The report by the journalist:

Acting on a tip off I went to Siyabalanduwa, an area which, for those readers who are not family with Sri Lanka, is situated in the South East a short distance from the city of Badulla. The information provided indicated that three such Yakas would be on the prowl for victims on a certain evening of the week. I therefore arrived at Siyabalanduwa in the late afternoon and had an early dinner so that I could position himself on the street, a likely victim for an attack.

The town quieted down quite early and apparently I was not the only one who had received information of a possible attack, the townsfolk wanted to get off the streets while it was still light. It was necessary to walk as quietly as possible while at the same time making myself obvious so that I was not suspected of being a Grease Yaka and lynched by a frightened mob. It was while I was standing in the cover of a faulty lamppost that I was set upon by 'something'.

The first thing I noticed was the pungent smell of grease as the Yaka enveloped me is his arms. I would have struggled but, quite frankly, was overcome by fear -- and the smell. I must have passed out because sometime later (it was half an hour, as it turned out) I awoke to find myself lying on the floor of an abandoned house. There was light from a paraffin lantern which sat on a rickety table in the centre of the room and I raised myself into a sitting position as quietly as possible. Then one of the Grease Yakas stood in front of me.

I confess that my heart was pounding in my heart. I had no idea what this creature intended to do with me or whether I would ever see the light of day. Then I heard a voice from behind me and turning my head, to my horror saw two more Yakas standing there. One of them was drinking from a bottle of Lion Larger.

"Bloody Hell", the one holding the bottle said. "It's a bloody foreigner".

"Oh bugger," said the one in front. "That's going to muck things up a bit".

Slowly, my heart slowed down to the point where it was only thumping in my breast. At least it was still pumping I thought to myself. Whoever these people were, they were not demons from Sri Lankan mythology that was for sure.

"Wha, wha, what are you people?" I stammered.

"At least he speaks English," said one of them.

I was totally confused. The three, men, as I now realised they were, came to stand in front of me. By the light of the paraffin lamp I was able to tell that they were tall, slim and wearing clothes that they, or someone, had liberally covered in foul smelling grease. My journalistic blood was up and I knew that I had a story; all I had to do was get it, and get out alive. I decided to try the tough guy approach.

Gathering my wits I put on my most authoritative voice. "I'll have you know that I am here at the personal invitation of a very, very high ranking member of the government. He is indeed even a close relative of the President himself!"

"Hmm", said one of them. "You see that's rather strange Old Chap. Because you see, we're here on the same instructions. In fact, out instructions came from the very person you claim to be representing."

"Go...Go....Gota.... ." I stammered.

"Now, now". He said. "It wouldn't do to give away secrets now would it?"

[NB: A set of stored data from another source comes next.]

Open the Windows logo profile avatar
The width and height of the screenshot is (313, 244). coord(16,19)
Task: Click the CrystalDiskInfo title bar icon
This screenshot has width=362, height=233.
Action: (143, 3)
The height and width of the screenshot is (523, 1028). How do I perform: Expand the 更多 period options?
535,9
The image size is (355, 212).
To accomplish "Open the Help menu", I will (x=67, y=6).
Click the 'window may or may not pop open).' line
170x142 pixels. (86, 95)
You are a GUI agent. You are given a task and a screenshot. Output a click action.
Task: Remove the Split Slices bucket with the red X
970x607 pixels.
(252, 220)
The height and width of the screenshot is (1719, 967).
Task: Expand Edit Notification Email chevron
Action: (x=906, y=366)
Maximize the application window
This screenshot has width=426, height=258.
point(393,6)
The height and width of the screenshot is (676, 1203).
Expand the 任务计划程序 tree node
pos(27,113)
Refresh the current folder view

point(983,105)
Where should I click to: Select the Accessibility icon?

There was a loud commotion outside the house and without warning the door burst open and half a dozen heavily armed police officers entered.

The three "Yakas" were arrested and handcuffed. One of them quickly pointed out that I was not one of them and should be released at once. The Officer-in-Charge looked me up and down and said in perfect English, "I'm sure we can think of something to charge him with".

"Suggest you let him go, Old Boy, wouldn't want him giving the game away would we," said the same one.

I couldn't resist and despite any danger I might have been in asked the question. "What exactly is the game?"

"We've been running around dressed like this for days now, waiting to get arrested by the Sri Lankan police who will announce to the local public and the world at large that the whole Yaka story was just another plot by the west to embarrass the country. When they announce in the press that the Yakas are, in fact, foreigners dressed up to look and act like devils one of the ministries will announce that we were employed by a TV channel, I'm sure you can guess which one, I'm not going to tell you but it comes after 3 and before 5."

The three 'Yakas' were taken outside and loaded into a police van. I couldn't help but notice it was white and the registration plate seemed to have fallen off. The Officer-in-Charge took one last look at me and shrugged his shoulders before walking out.

I was left alone in the abandoned house with my thoughts my still hammering heart and what remained of my wits. I didn't want to leave the comparative safety of the house so waited for the morning. It took forever to come.